▶ _TASKS FOR THIS EXERCISE_:
1. In the passage on building starships in Star Trek, what kind of speculations was Roddenberry drawing on when he had a starship's basic components built on the ground and trucked into space?
2. Reproduce the part of the passage on building starships in Star Trek that starts with "In the Trek context, given" and goes on through "than in reality.".

Start of TEXT PROVIDED

In the Trek context, given the existence of transporters and replicators, it should be easy to use those tools for "rapid prototyping" on a large scale, creating full-size, seamless components with whatever advanced structural features you can program into them. The whole thing would be materialized as a single unit. And if a part of it were damaged, it should be simple to focus a transporter beam on the damaged section, dematerialize it, and rematerialize it back in its original configuration. So this sort of thing should be even easier in the Trekverse than in reality.
 
Some points I made in another thread, which bear repeating here:

"Roddenberry often speculated in 1960s terms. When building a starship's basic components on the ground and trucking them into space, he was speaking in terms of NASA's near-future speculations. In terms his audience could comprehend, but still hold in awe...

"A starfaring civilization that doesn't mine its solar system for building materials and do the whole damn thing in space is such a contradiction in terms that it becomes fantasy. But fine, so much of Trek is fantasy that we have to give them their own language and concede them their vision. Though one would hope they would try to stay as far ahead of us as the original creators of the show were, and not fall further behind...

End of TEXT PROVIDED
Start of GIVEN INFORMATION

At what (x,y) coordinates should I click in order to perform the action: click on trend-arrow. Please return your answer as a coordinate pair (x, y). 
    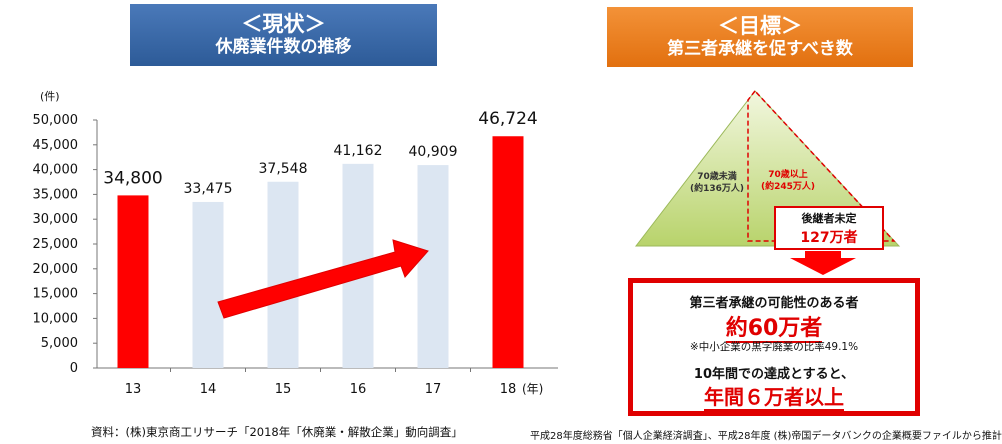
    Looking at the image, I should click on (323, 279).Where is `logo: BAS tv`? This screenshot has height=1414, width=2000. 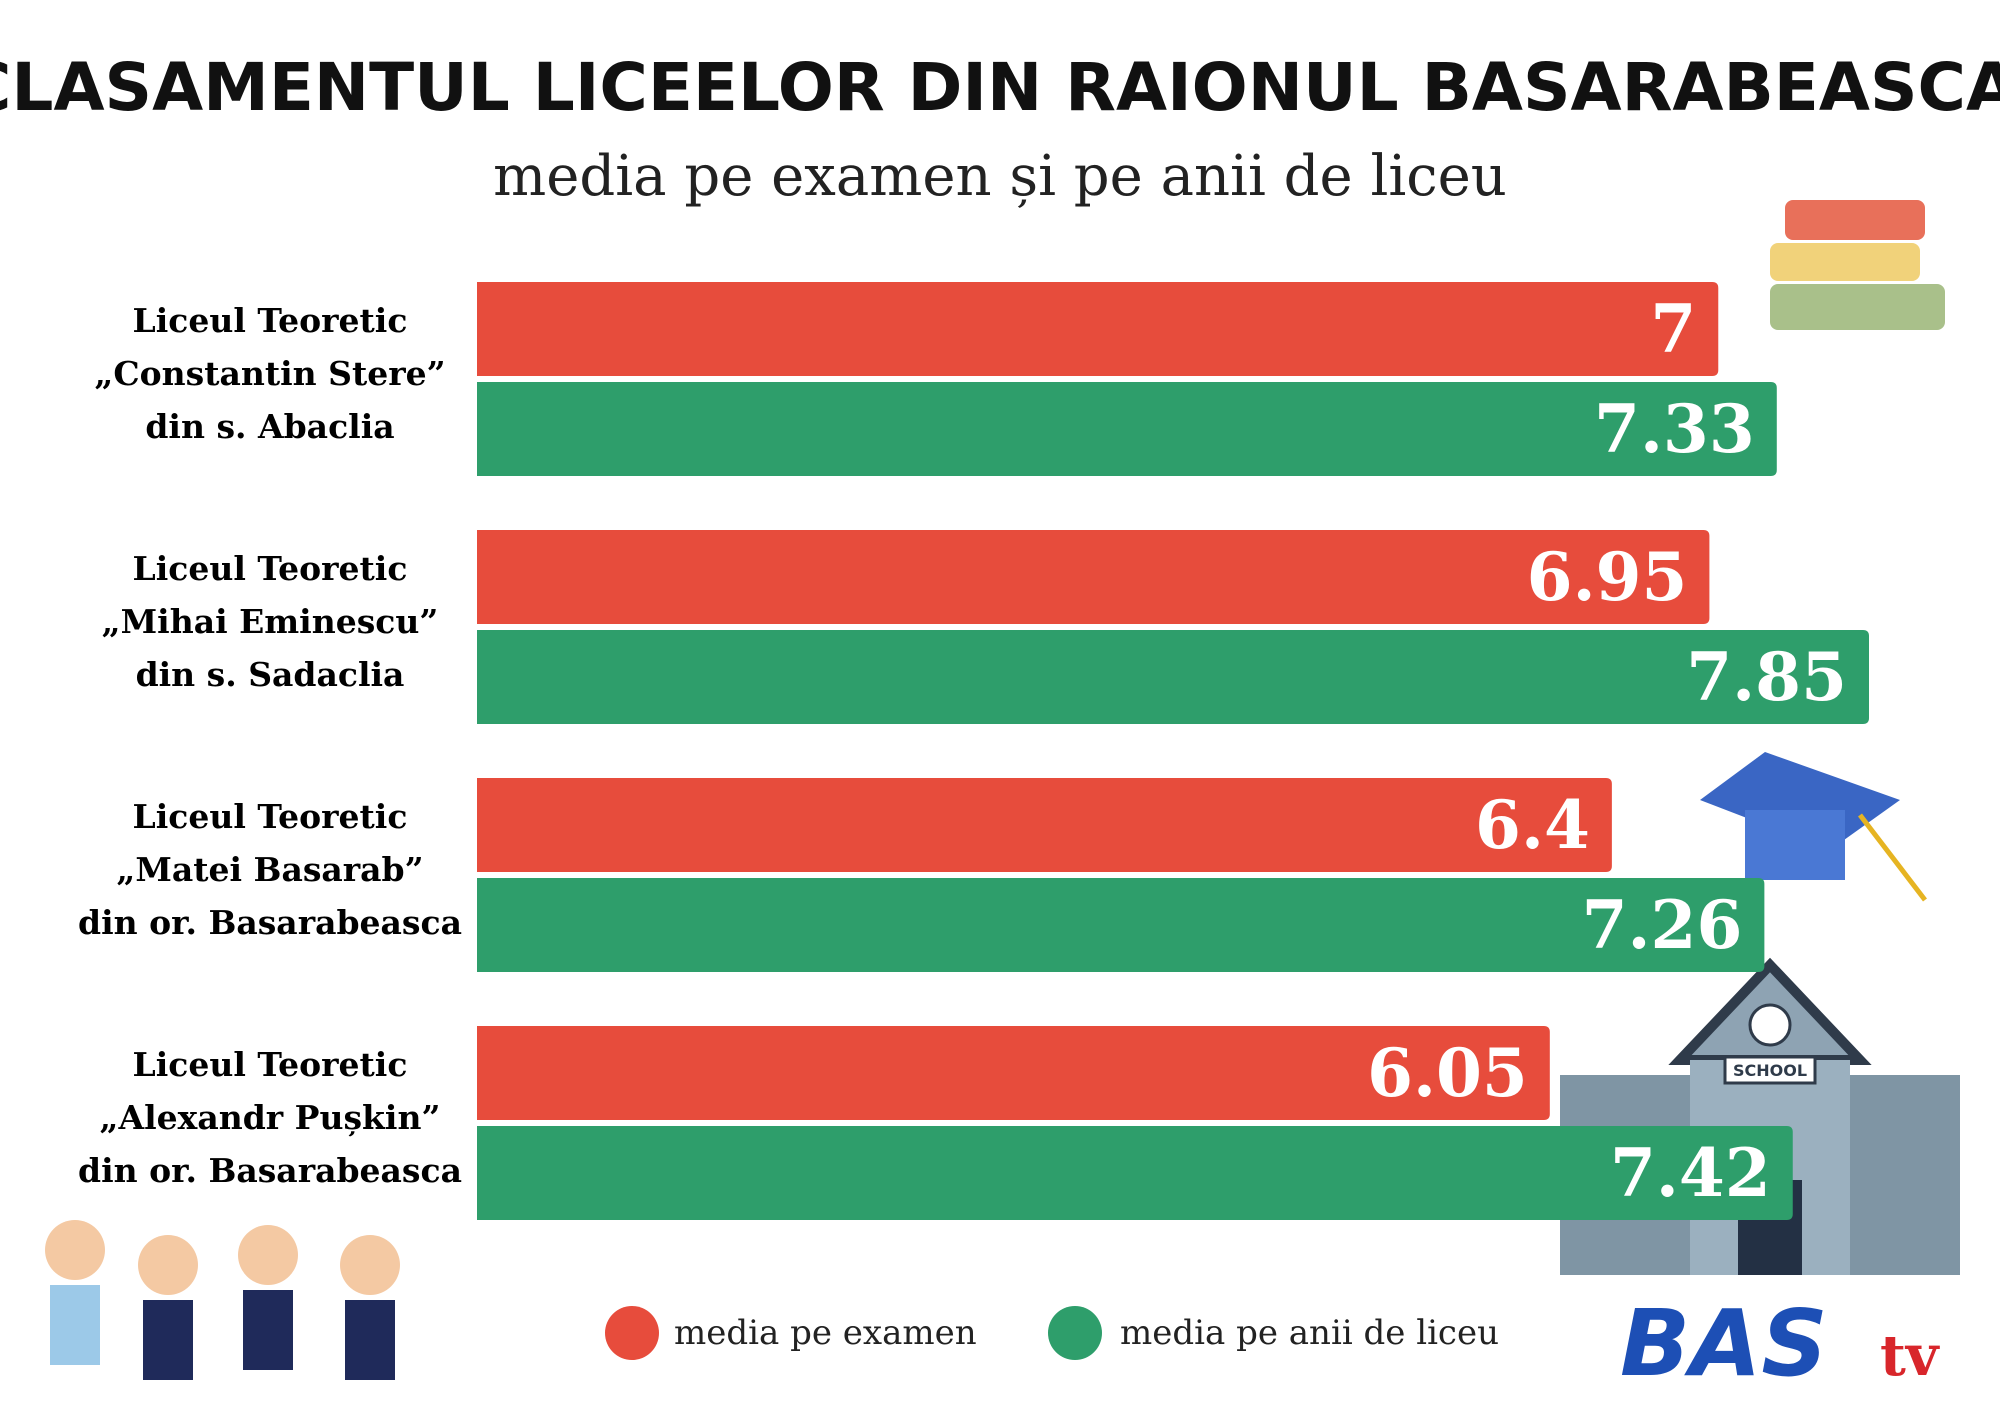 logo: BAS tv is located at coordinates (1780, 1344).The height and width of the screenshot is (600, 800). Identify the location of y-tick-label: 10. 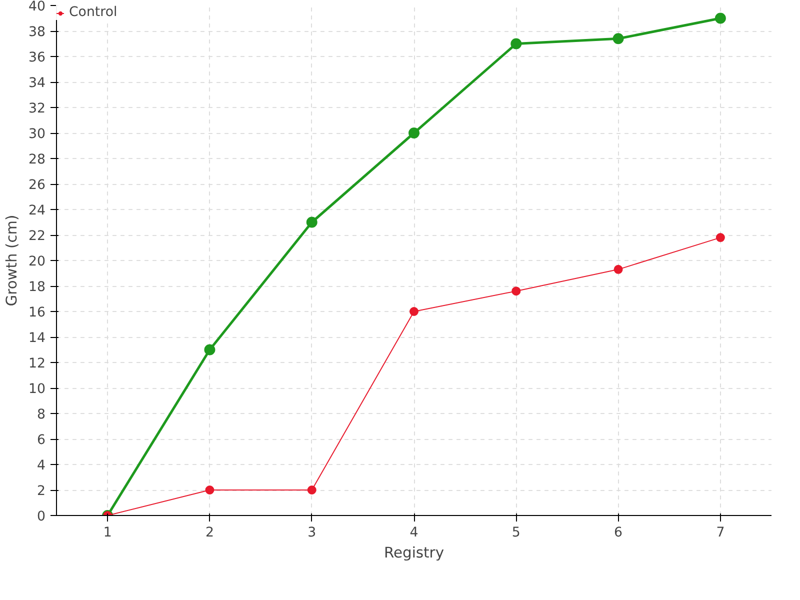
(37, 390).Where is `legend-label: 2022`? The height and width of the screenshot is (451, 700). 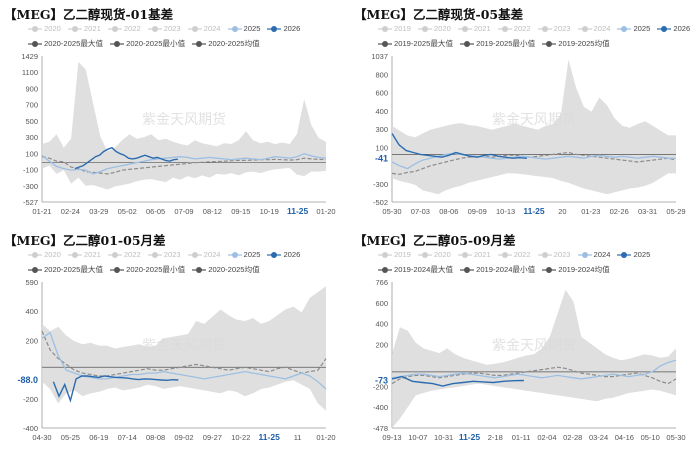 legend-label: 2022 is located at coordinates (132, 254).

End of GIVEN INFORMATION

▶ _SOLUTIONS TO THE EXERCISE_:
1. NASA's near-future speculations.

2.
In the Trek context, given the existence of transporters and replicators, it should be easy to use those tools for "rapid prototyping" on a large scale, creating full-size, seamless components with whatever advanced structural features you can program into them. The whole thing would be materialized as a single unit. And if a part of it were damaged, it should be simple to focus a transporter beam on the damaged section, dematerialize it, and rematerialize it back in its original configuration. So this sort of thing should be even easier in the Trekverse than in reality.